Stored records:
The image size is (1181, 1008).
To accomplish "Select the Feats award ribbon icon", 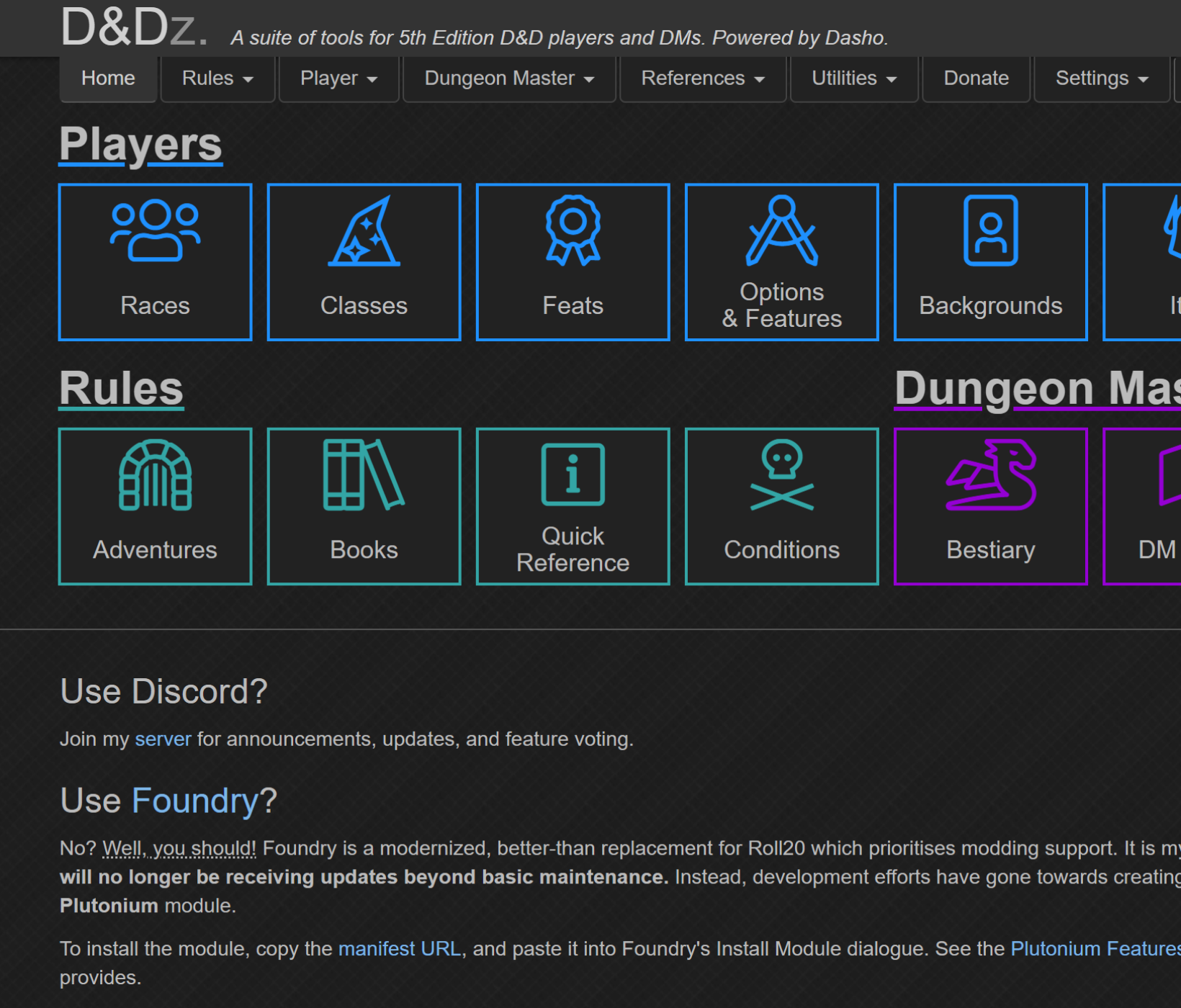I will tap(572, 230).
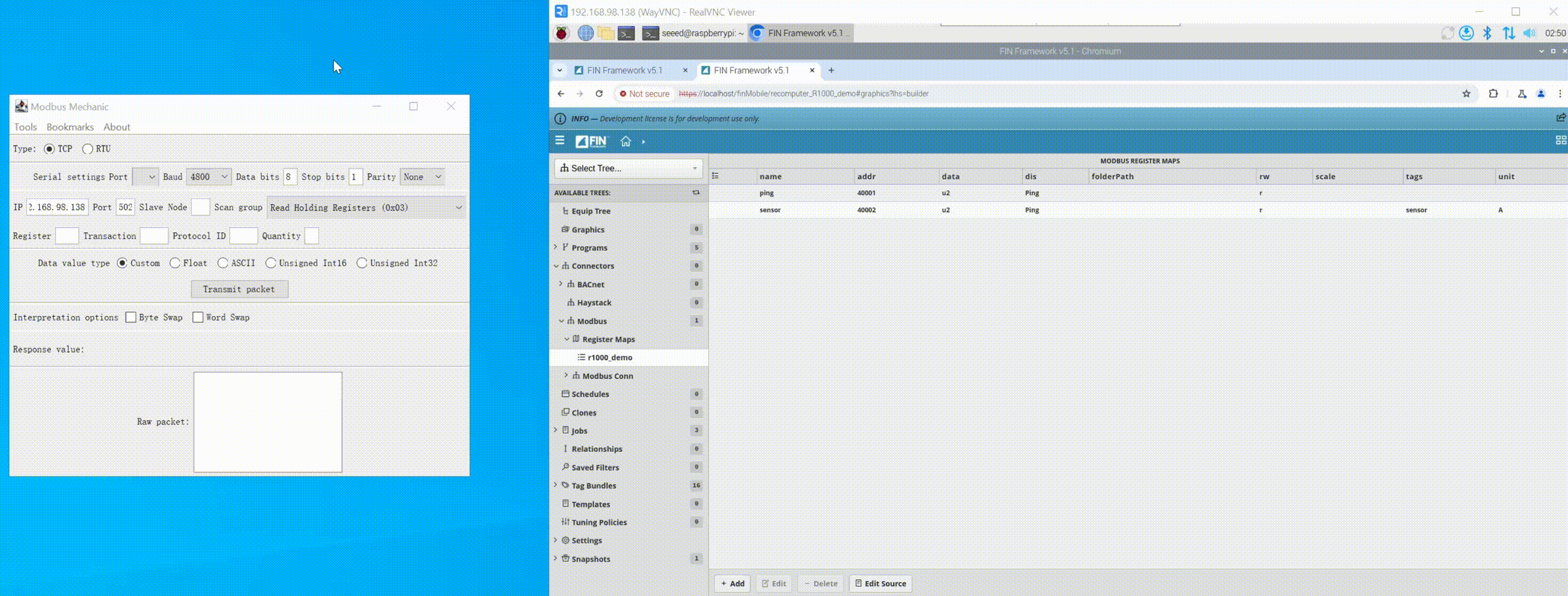Select the RTU type radio button
The height and width of the screenshot is (596, 1568).
click(x=88, y=149)
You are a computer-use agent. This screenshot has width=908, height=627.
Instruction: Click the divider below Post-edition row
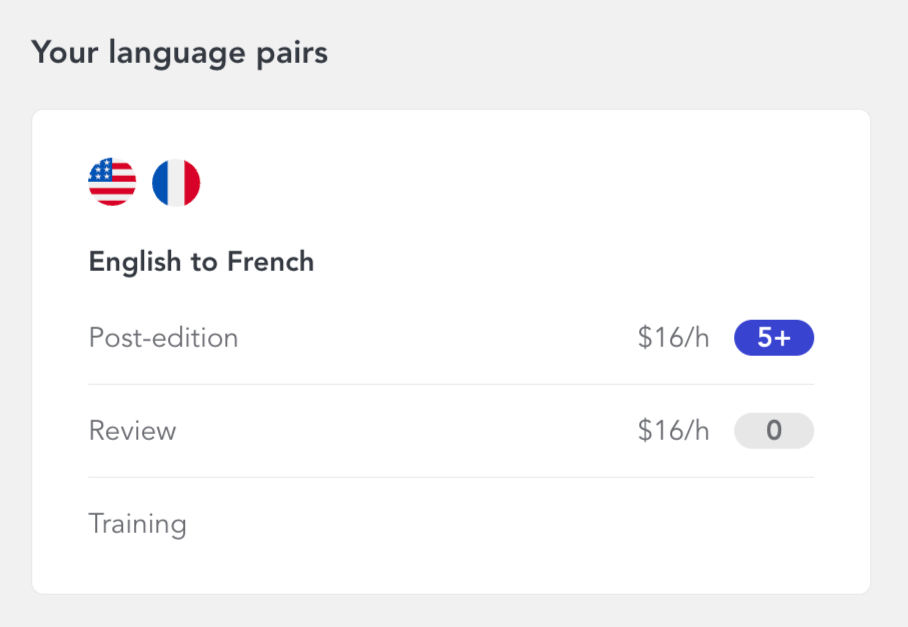tap(451, 384)
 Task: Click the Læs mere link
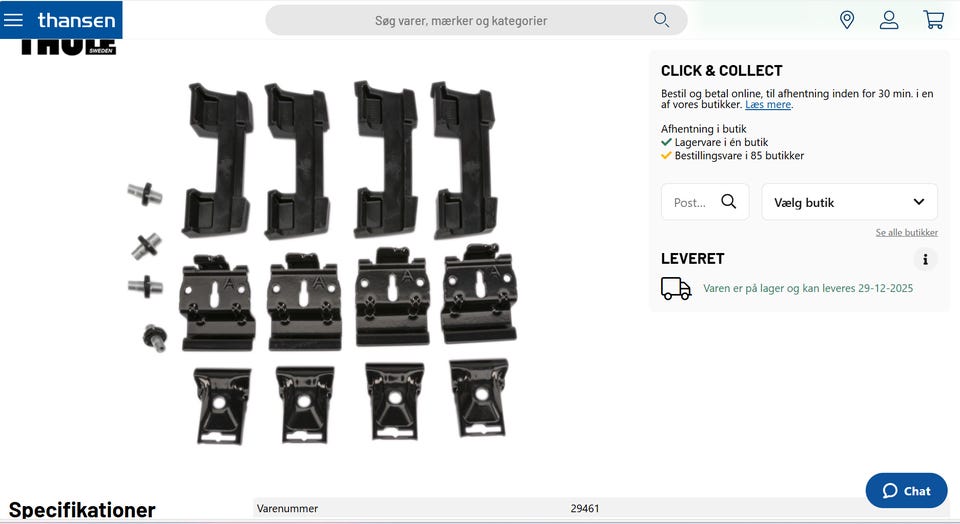pos(768,105)
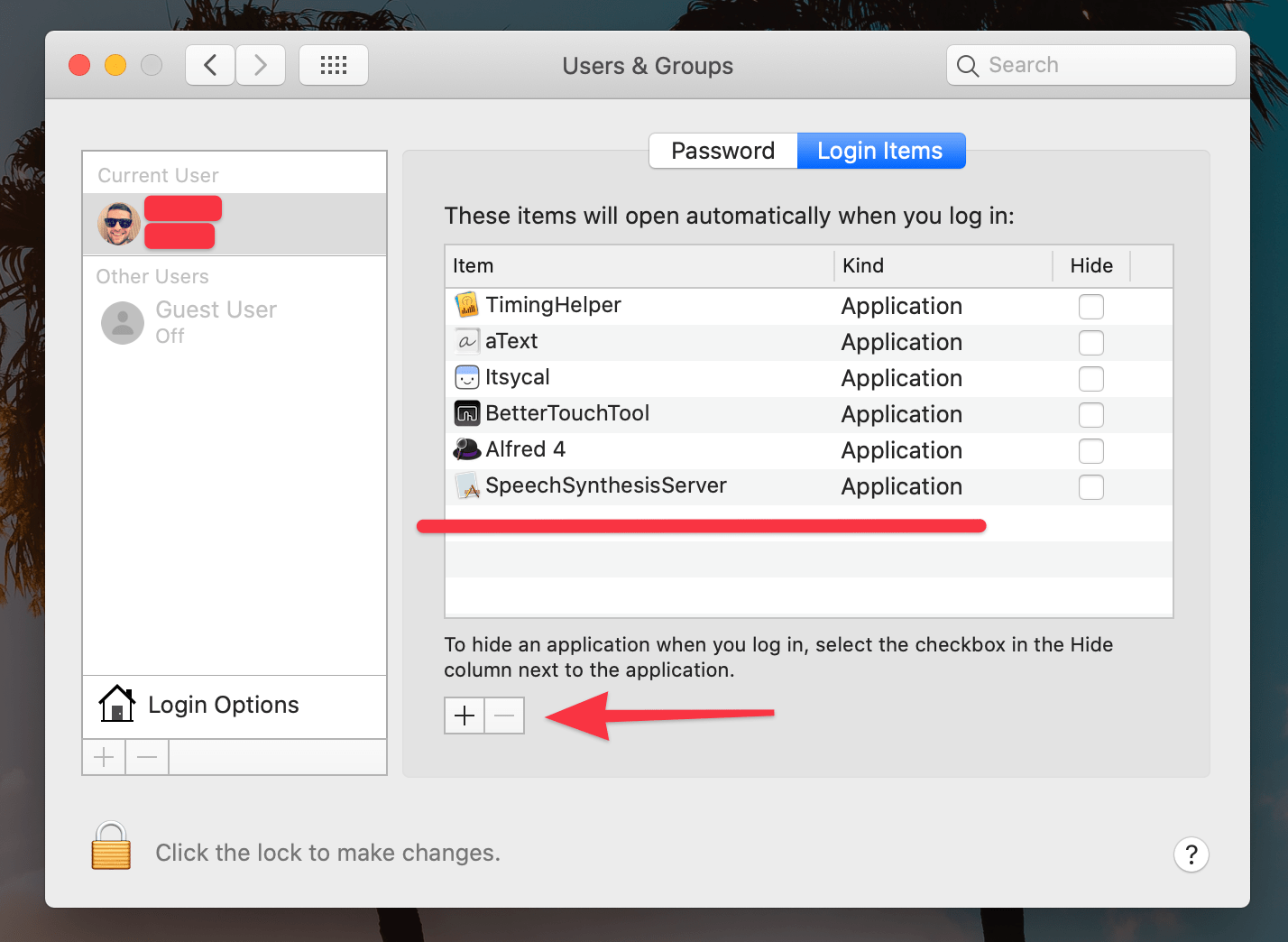
Task: Click the BetterTouchTool app icon
Action: click(x=466, y=414)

EXERCISE AIM => Your copy should hold exactly the lines from the one that contains "Instruction: Click the" through the final line of the data, both ends included, and no pictures.

ANSWER TO THIS TASK =>
Instruction: Click the divider below Post-edition row
tap(451, 384)
 Task: Click the Læs mere link
pos(768,105)
Task: Click the BetterTouchTool app icon
Action: click(x=466, y=414)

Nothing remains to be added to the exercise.